Let me know if I am doing anything wrong.
Comment 27 nascentmind 2009-05-03 22:16:13 UTC
Even in intrepid the speed was horrible. I think now after i did a kwin --replace i find it worse than intrepid. What could be the reason? All the other stuff seems to be fluid except this. Are you guys doing anything different on restoring?
Comment 28 Martin Flöser 2009-05-03 22:35:22 UTC
Perhaps bug #177985? I have never been able to reproduce it, but it seems that there can be a problem when using Minimize or MagicLamp effect in combination with systray. 

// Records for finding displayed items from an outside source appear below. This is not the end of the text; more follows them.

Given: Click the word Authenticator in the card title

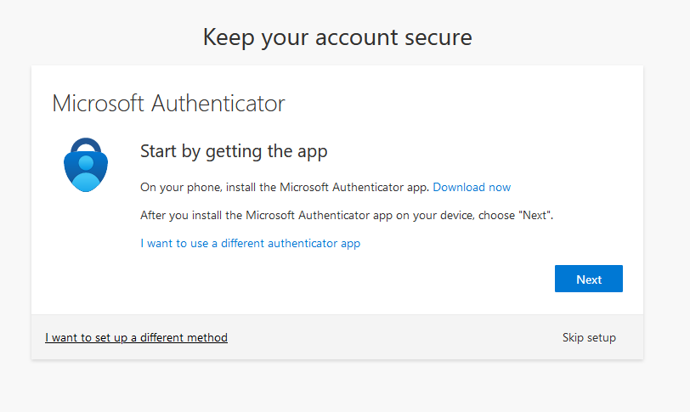Looking at the screenshot, I should coord(218,104).
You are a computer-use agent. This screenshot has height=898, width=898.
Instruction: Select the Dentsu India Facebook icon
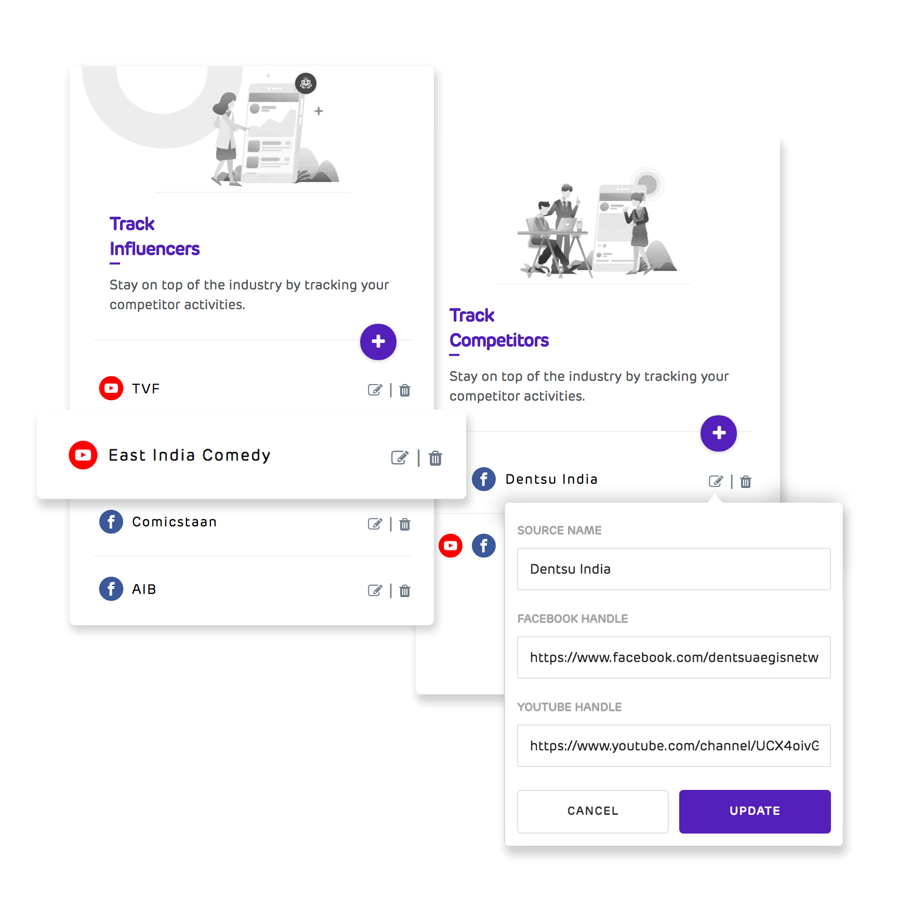point(484,479)
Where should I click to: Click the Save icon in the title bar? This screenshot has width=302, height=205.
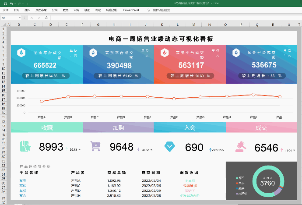click(4, 3)
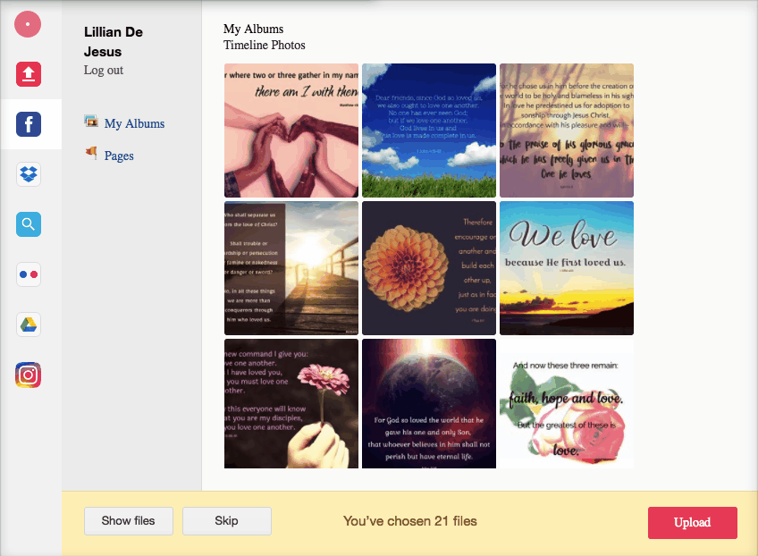
Task: Click the Skip button
Action: pos(227,521)
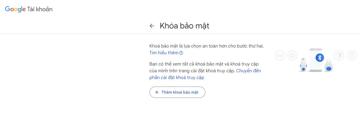Click the Google logo

[15, 9]
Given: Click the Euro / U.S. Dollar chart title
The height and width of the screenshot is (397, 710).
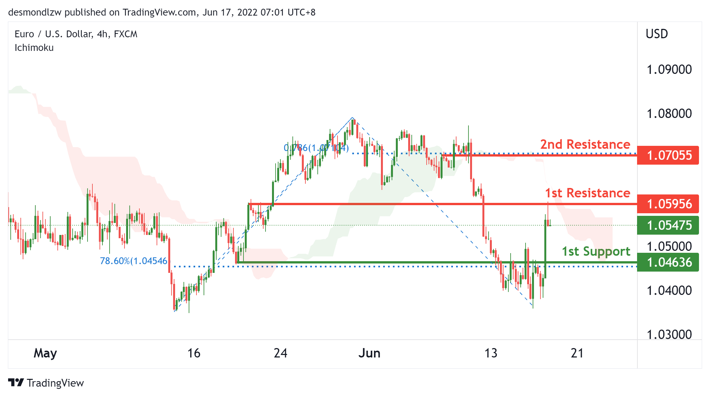Looking at the screenshot, I should [76, 34].
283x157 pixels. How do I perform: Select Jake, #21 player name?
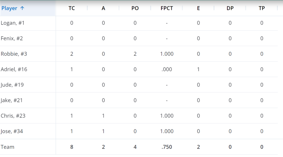point(12,100)
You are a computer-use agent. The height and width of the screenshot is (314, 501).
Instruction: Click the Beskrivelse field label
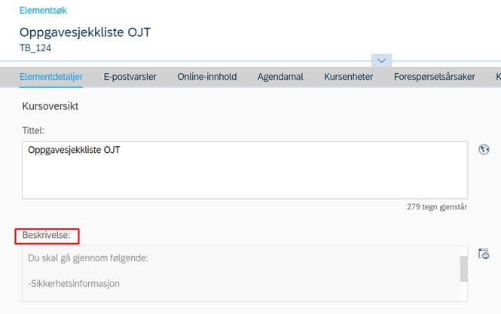pos(46,235)
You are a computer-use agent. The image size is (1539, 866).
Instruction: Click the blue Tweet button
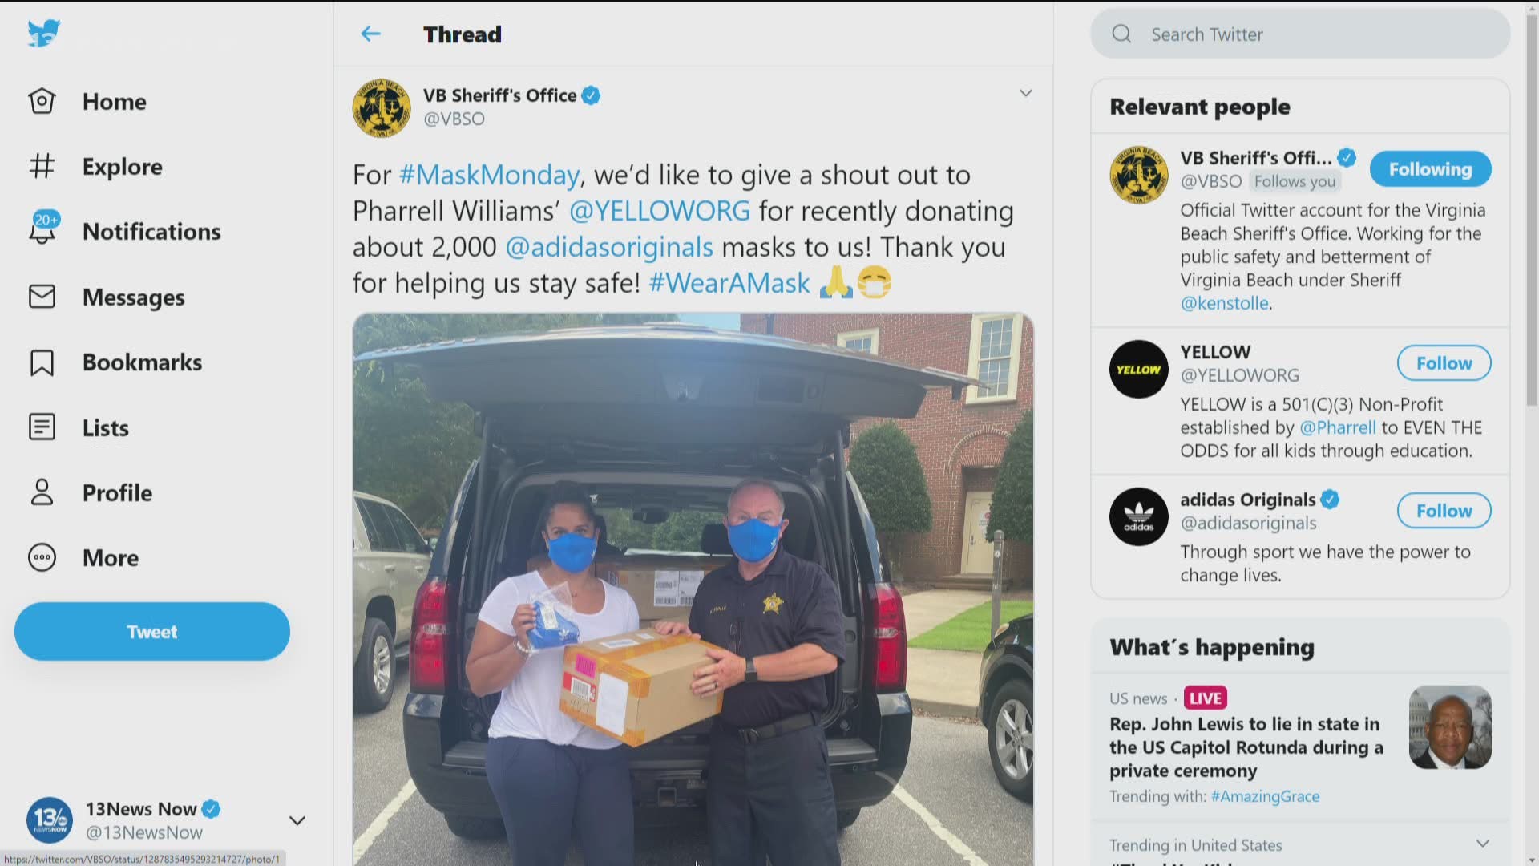point(152,632)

Can you try to disable those effects?
Comment 29 nascentmind 2009-05-03 22:46:50 UTC
Disabled minimize animation. Still the same problem. (Did kwin --replace first. With compiz I don't have any animations for minimizing/maximizing).
Comment 30 nascentmind 2009-05-03 23:01:17 UTC
Whoa that bug id is nasty! It used to happen before(on interpid) where one of my cores was always going at 100% with X taking most of it and the answer I usually got from irc was "ati drivers sucks". I had disabled effects afterwards. Looks dangerous if you have overclocked your gpu.

Are there any gui automation tools to select the combination of these effects and get the benchmarks? Triggering these problems are quite tedious.
Comment 31 Thomas Lübking 2009-05-03 23:37:02 UTC
well, they do.
nevertheless, do i understand comment #26 right in that:
opening an xterm from within another xterm is fast, just restoring it from e.g. the taskbar is delayed (and i mean /delayed/ the animation itself (if any, like zoom or so) is still smooth?

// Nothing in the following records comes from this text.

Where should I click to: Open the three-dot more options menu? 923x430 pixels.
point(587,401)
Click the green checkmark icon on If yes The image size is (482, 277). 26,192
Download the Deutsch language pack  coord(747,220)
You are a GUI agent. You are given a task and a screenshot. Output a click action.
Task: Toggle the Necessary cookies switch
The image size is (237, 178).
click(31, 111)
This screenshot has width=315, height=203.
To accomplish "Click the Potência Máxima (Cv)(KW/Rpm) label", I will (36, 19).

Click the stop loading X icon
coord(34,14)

could you in this case please try:
- run amarok. (it's working with some other apps, e.g. kget)
- close the window to the systray
- enter a terminal (konsole, xterm)
- call (w/o quotes) "qdbus org.kde.amarok /amarok/MainWindow show"

after hitting enter, the amarok window will be opened. any delay?
Comment 32 nascentmind 2009-05-04 20:36:05 UTC
Yes. Usually the minimize and animations associated with it is slow.

I did it in two methods.
Did kwin --replace, went to system settings and removed the effects and started amarok and then gave the command. It showed up instantenously. In fact very fast using xterm.

For some reason doing a compiz --replace this time crashed the window manager.

Just to be sure about the speed I redid the above step again. Next checked it on only kwin compositing and it was slow. Its took atleast 3 secs to pop out in konsole and i think 2.5 secs using xterm.
Checked using compiz --replace and there too it was slow both in xterm and konsole.
Comment 33 Thomas Lübking 2009-05-05 21:55:45 UTC
ok, i think i misunderstood (comment #26):
opening an xterm (from taskbar or launching a new app) is fast?
does it just hang with Qt (and maybe GTK+) apps?

please don't restart kwin everytime, that won't help you, so:
keep effects activated (translucent windows/shadows etc)
-> start an xterm (-> is there a delay?)
-> start kcalc (-> is there a delay? - it won't come up as fast as the xterm, but that's normal)
-> minimize the xterm (to taskbar), restore it (-> is there a delay?)
-> minimize kcalc (to taskbar), restore it (-> is there a delay?)

last: 
- change the window decoration (try plastik, NOT the UI style. kwin's deco: settings -> appearance -> windows)
Comment 34 Ben Creasy 2018-03-03 17:32:32 UTC
Please reopen if this is still happening in KDE 5.